MATERIAL FOR THIS EXERCISE:
○ ○ ○ ○ ○

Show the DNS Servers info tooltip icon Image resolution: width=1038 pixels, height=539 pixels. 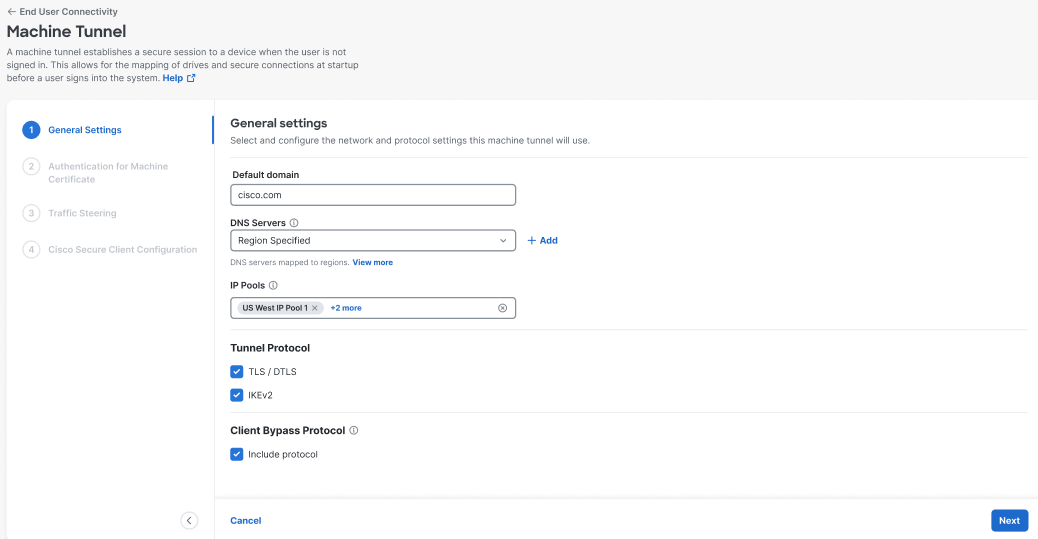click(x=294, y=223)

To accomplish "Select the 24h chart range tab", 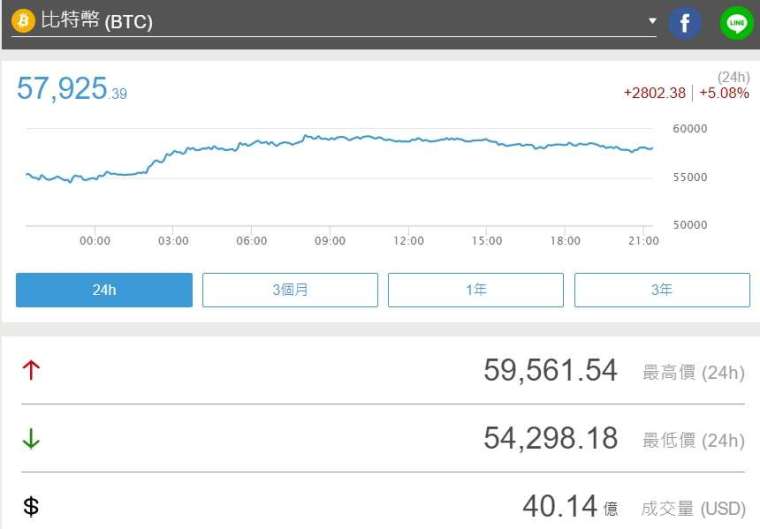I will pyautogui.click(x=104, y=290).
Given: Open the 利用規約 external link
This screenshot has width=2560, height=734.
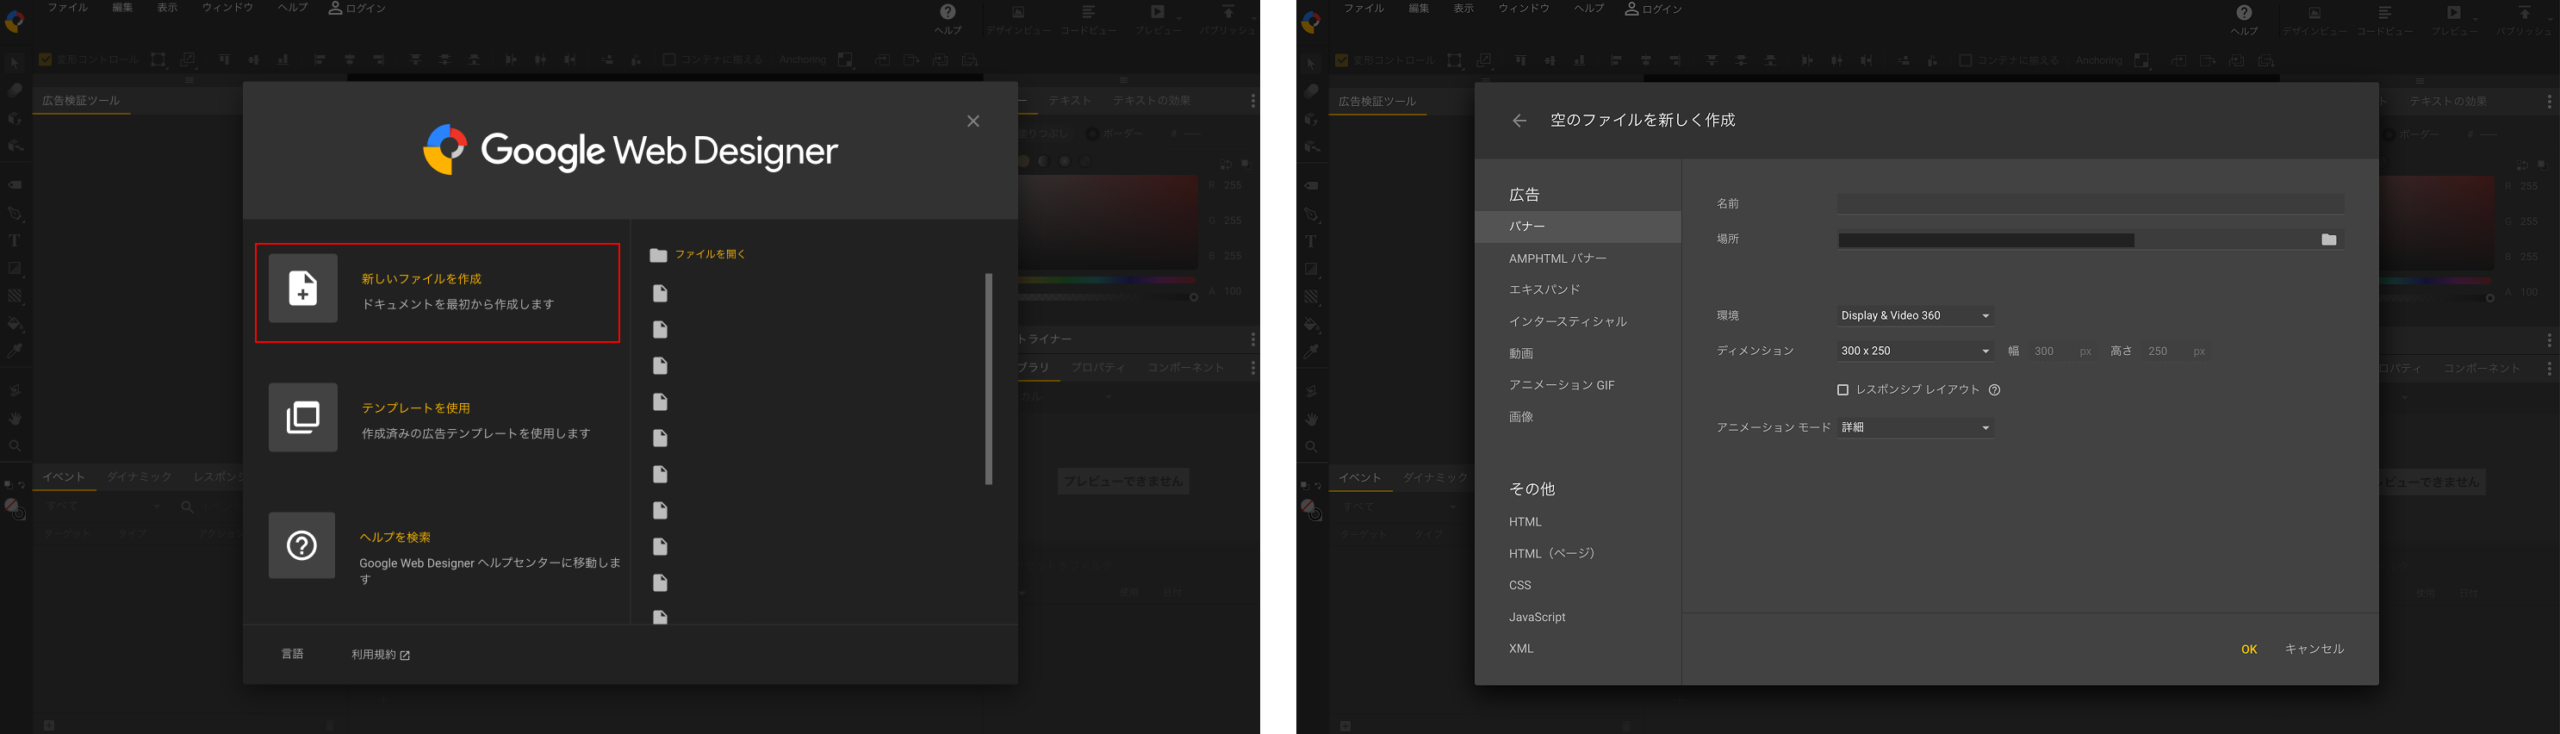Looking at the screenshot, I should point(380,655).
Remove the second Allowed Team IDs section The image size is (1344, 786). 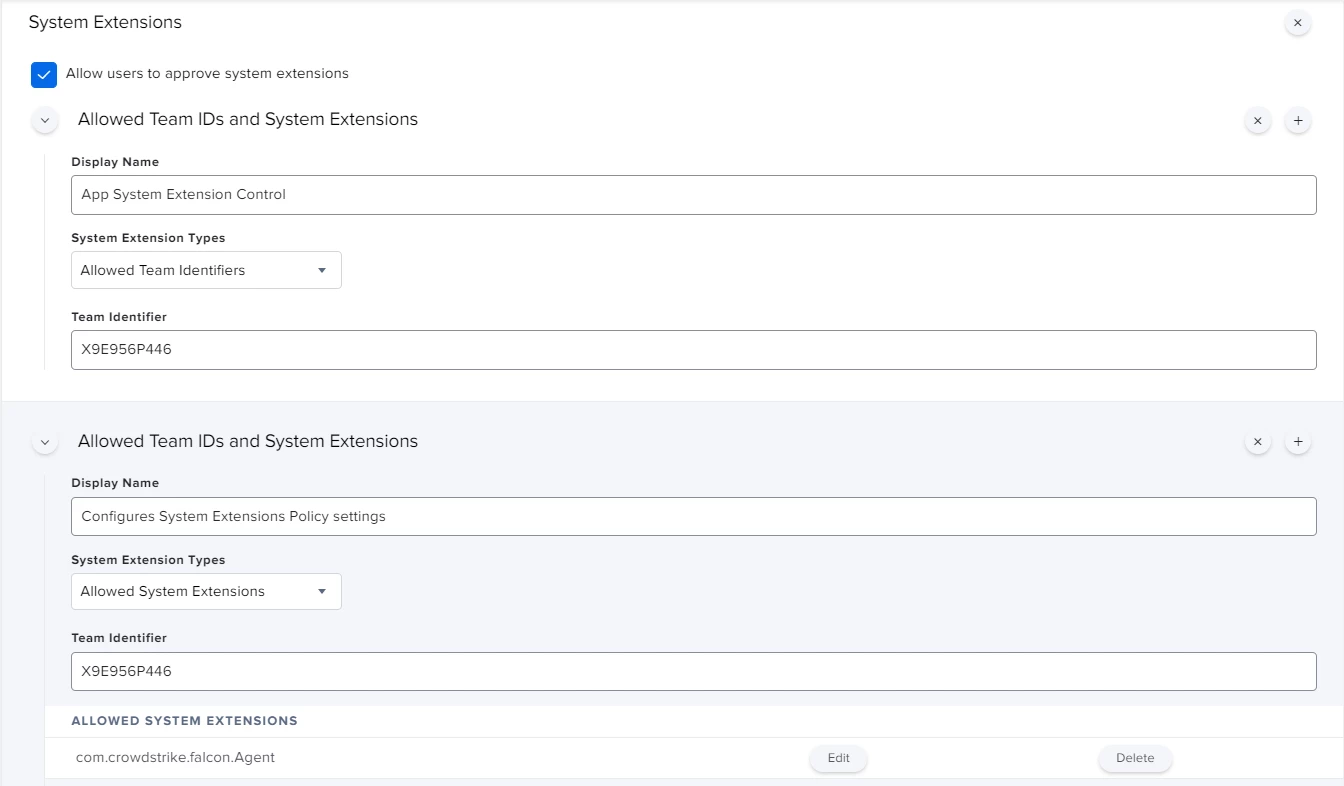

○ ○ ○ ○ ○

Pictures stay out. Return exactly the lines from the one with "This screenshot has width=2560, height=734." through the last line of the data.

SOLUTION TO THE PROBLEM:
This screenshot has width=2560, height=734.
Looking at the screenshot, I should point(380,655).
Remove the second Allowed Team IDs section The image size is (1344, 786). 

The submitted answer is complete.